=== EXCERPTED PASSAGE ===
I call this a "self-acceptance" book, rather than a "self-improvement" book, because I truly believe that you don't have to change or fix or improve yourself in order to be happy. I believe that living a fulfilled life comes from learning how to listen to your inner voice, to the truth of your inner being in all of the ways that it speaks to you, and to live from it.

Of course, everyone knows that they should love and accept themselves. It may be the most common piece of psychological advice in the world. It sounds good, but if you don't know how to accept yourself, it becomes just another item in that long list of things you "should" do to be a better person.

Self-acceptance is not something you tell yourself to have. It's something you experience when you discover that you can pay attention to your innermost feelings and desires with care and compassion. You can also pay attention in the same way to the feelings you block because they cause you pain, and to the parts of you that you think are unacceptable. Then these aspects of yourself can be welcomed back into your conscious self with the life-giving message they are holding for you. When you do this, you become more spontaneous and alive, quite literally more full of yourself, as you once were as a girl, before you learned that girls and women can't live from their inner selves and follow their own inner lights.

Working with my clients, I found that at some point in therapy, they would have moments when a switch would occur in their consciousness. Sometimes these moments were dramatic, sometimes they were subtle, but always they were meaningful. Women would go from seeing themselves and their lives from the outside to feeling them from the inside. They'd feel a surge of good feeling about who they were, and whatever they thought they had to change about themselves they'd see in an entirely new light.

Until that moment, important aspects of these women's true inner selves were inaccessible to them. Without that access, they had nothing to counter the influence of what I call "outside voices"-the opinions, desires and expectations of other people, or the critical, judgmental voices in their own mind that told them what was wrong with them and what they needed to improve. Once they reconnected to their inner selves, however, they had a new reference point for how they could feel. It became easier for them to understand the signals that came from their inner selves, and so they trusted them more. The outside voices had less of an effect.

Data records:
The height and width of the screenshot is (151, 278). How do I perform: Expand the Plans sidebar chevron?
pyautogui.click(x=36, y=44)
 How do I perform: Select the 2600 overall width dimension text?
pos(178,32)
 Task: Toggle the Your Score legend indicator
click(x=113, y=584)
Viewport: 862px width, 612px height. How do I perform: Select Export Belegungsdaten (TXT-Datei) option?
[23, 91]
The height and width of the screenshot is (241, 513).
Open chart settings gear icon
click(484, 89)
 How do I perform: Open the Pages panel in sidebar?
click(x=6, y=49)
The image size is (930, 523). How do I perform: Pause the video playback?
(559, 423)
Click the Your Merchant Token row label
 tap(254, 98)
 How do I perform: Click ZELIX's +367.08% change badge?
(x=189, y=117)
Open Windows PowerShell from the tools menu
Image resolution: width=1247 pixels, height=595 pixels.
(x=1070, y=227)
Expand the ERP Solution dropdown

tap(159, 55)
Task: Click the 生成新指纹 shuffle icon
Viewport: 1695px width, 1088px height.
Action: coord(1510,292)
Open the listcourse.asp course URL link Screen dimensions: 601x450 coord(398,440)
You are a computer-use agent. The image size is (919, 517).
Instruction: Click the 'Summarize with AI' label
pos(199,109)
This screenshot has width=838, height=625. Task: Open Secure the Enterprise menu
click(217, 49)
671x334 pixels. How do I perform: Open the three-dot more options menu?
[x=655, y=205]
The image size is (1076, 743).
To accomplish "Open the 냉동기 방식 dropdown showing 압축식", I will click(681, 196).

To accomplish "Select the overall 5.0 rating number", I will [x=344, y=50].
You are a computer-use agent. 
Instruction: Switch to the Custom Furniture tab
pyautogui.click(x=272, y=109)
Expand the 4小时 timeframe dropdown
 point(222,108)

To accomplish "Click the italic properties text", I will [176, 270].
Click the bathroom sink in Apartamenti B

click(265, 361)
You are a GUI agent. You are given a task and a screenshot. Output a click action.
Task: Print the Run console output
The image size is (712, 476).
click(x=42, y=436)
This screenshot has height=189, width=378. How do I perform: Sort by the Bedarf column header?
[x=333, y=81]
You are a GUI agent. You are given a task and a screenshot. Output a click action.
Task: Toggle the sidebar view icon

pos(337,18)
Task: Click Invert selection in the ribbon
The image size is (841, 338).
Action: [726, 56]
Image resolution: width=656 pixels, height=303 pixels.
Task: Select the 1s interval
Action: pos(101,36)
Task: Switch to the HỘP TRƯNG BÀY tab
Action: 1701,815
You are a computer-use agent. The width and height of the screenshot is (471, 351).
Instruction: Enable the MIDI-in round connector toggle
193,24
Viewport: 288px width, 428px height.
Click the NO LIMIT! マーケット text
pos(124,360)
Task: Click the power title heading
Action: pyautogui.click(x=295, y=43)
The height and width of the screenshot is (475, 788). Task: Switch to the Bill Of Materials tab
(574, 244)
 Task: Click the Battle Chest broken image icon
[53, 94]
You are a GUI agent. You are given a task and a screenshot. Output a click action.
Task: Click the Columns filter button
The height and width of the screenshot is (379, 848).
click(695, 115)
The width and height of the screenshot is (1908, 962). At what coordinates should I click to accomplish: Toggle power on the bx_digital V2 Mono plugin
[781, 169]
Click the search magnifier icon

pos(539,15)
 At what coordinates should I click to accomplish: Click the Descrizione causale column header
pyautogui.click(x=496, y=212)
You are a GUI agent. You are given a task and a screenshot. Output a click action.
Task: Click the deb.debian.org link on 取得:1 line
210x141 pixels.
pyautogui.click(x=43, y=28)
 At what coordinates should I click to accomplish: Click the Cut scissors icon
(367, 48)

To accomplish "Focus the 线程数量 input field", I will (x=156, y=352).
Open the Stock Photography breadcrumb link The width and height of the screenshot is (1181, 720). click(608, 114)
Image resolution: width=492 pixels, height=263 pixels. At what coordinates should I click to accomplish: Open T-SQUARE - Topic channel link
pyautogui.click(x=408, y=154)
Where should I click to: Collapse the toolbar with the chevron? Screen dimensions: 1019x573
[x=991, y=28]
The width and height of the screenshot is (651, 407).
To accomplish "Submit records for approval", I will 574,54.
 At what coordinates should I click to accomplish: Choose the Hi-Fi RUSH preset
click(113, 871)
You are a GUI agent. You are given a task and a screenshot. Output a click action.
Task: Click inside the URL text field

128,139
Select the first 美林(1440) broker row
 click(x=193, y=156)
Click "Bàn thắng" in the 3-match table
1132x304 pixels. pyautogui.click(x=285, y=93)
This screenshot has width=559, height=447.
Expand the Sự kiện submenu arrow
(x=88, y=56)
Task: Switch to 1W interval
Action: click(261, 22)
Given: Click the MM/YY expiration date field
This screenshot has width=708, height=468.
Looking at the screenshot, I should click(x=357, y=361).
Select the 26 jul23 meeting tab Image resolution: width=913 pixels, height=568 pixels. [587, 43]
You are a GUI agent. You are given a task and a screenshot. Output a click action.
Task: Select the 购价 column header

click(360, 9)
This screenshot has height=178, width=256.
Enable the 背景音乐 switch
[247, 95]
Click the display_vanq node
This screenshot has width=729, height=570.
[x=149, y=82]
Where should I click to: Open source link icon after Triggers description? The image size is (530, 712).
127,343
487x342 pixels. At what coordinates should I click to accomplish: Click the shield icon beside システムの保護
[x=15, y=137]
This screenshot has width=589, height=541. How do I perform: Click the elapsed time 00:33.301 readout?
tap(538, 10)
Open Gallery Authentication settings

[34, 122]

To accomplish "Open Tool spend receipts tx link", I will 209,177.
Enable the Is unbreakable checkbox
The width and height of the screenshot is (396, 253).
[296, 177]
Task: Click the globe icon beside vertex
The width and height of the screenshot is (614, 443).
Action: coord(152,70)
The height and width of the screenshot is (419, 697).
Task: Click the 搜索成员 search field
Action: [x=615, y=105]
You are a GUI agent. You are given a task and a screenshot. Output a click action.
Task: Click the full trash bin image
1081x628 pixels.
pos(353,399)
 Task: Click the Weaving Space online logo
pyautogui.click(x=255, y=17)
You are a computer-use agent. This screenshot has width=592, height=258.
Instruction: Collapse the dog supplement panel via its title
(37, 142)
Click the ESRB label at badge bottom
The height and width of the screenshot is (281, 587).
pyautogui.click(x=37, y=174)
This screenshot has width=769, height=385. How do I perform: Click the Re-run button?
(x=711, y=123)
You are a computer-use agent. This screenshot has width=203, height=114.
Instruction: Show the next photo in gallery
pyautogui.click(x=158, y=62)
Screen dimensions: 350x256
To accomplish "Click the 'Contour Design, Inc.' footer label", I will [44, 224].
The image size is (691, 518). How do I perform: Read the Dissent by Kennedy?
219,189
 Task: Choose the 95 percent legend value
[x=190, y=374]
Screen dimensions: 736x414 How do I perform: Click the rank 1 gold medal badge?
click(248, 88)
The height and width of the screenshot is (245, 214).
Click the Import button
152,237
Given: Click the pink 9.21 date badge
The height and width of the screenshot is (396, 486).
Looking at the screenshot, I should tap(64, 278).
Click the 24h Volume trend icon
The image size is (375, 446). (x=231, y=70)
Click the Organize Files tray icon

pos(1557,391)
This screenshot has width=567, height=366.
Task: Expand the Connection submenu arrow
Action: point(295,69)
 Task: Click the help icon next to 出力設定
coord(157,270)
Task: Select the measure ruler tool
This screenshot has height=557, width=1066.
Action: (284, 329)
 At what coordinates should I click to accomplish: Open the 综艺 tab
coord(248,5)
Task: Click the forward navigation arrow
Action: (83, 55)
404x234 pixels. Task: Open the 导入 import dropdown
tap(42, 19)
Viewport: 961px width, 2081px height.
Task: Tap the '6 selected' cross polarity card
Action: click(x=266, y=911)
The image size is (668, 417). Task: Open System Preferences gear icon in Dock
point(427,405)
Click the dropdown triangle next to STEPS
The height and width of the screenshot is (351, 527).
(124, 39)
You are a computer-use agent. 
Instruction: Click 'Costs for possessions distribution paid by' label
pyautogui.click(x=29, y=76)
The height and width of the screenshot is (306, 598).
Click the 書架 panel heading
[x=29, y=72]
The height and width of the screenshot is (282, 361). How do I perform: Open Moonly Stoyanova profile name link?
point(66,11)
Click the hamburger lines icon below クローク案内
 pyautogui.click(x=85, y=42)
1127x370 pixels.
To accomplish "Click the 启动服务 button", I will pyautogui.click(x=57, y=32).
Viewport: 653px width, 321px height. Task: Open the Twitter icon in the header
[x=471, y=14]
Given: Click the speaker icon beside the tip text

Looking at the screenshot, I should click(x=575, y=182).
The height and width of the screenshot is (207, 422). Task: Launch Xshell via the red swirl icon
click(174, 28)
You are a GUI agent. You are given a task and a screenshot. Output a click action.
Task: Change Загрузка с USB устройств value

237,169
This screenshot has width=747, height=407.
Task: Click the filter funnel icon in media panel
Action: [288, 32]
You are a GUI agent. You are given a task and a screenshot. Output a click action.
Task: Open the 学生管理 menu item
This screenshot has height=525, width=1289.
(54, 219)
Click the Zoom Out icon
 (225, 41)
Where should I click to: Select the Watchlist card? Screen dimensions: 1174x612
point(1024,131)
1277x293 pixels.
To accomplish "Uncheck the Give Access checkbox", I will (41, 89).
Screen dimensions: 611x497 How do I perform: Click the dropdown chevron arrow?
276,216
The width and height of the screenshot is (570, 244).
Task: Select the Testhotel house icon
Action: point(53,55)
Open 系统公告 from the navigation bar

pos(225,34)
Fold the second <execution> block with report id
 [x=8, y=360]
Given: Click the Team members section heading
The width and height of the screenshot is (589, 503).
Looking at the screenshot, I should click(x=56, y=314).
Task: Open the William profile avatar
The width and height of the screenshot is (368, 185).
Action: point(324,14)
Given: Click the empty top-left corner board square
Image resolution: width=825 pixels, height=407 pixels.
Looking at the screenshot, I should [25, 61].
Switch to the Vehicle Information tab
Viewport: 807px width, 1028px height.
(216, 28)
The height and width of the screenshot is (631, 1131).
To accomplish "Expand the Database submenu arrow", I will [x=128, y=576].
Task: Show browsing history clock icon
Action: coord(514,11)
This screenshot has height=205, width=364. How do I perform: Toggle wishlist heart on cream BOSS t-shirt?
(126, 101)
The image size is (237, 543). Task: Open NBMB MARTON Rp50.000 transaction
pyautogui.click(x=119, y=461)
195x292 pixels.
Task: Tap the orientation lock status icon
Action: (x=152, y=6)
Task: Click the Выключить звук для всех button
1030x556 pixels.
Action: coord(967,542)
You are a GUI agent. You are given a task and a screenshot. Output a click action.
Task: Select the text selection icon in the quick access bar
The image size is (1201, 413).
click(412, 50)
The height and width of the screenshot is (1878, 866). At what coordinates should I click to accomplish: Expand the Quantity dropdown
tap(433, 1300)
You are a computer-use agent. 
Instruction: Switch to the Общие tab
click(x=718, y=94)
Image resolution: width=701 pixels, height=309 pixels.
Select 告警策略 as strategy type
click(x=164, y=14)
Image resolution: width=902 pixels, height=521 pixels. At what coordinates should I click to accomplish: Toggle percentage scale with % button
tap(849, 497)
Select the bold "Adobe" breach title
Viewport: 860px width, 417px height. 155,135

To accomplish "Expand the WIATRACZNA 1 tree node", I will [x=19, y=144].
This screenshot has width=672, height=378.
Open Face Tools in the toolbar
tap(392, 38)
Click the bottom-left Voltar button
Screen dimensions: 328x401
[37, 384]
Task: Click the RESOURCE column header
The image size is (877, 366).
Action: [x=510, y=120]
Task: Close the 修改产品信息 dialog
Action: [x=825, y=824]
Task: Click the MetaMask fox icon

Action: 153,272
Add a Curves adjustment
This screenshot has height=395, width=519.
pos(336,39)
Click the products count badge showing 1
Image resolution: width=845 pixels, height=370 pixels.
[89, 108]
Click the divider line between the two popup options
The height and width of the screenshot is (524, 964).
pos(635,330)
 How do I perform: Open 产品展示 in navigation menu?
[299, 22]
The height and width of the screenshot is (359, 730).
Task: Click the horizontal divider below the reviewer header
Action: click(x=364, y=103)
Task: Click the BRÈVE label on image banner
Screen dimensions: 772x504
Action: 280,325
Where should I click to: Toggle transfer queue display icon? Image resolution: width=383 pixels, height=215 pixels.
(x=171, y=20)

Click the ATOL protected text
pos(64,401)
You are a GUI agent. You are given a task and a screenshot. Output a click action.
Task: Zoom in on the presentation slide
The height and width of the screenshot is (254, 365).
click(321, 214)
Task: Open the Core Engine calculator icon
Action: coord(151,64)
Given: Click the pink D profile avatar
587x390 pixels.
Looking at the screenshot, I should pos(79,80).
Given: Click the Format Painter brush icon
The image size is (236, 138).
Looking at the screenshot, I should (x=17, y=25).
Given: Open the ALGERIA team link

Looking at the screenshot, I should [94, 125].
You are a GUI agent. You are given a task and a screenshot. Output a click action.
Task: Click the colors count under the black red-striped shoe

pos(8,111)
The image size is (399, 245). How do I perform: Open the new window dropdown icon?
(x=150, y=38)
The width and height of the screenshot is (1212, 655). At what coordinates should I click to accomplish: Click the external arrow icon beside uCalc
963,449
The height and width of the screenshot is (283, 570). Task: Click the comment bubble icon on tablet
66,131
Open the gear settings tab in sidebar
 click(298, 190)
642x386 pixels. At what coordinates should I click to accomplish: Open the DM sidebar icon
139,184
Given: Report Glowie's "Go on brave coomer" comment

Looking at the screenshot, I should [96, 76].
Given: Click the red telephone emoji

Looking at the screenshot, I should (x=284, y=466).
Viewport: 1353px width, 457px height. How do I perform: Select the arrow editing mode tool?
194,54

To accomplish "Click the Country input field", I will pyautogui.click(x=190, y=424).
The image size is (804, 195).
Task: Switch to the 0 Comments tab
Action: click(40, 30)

=== TASK BRIEF ===
Summarize the self-acceptance passage in two sentences. This material comes from a separate source.

=== WRITTEN SOLUTION ===
The author calls this a self-acceptance book rather than a self-improvement book, holding that a fulfilled life comes from listening to and living from your inner voice rather than fixing yourself, and that self-acceptance is experienced by attending with care and compassion to your innermost feelings, including blocked or seemingly unacceptable parts. In therapy, the author saw clients shift from seeing themselves from the outside to feeling themselves from the inside, and once these women reconnected to their inner selves, they trusted its signals more and "outside voices" had less effect.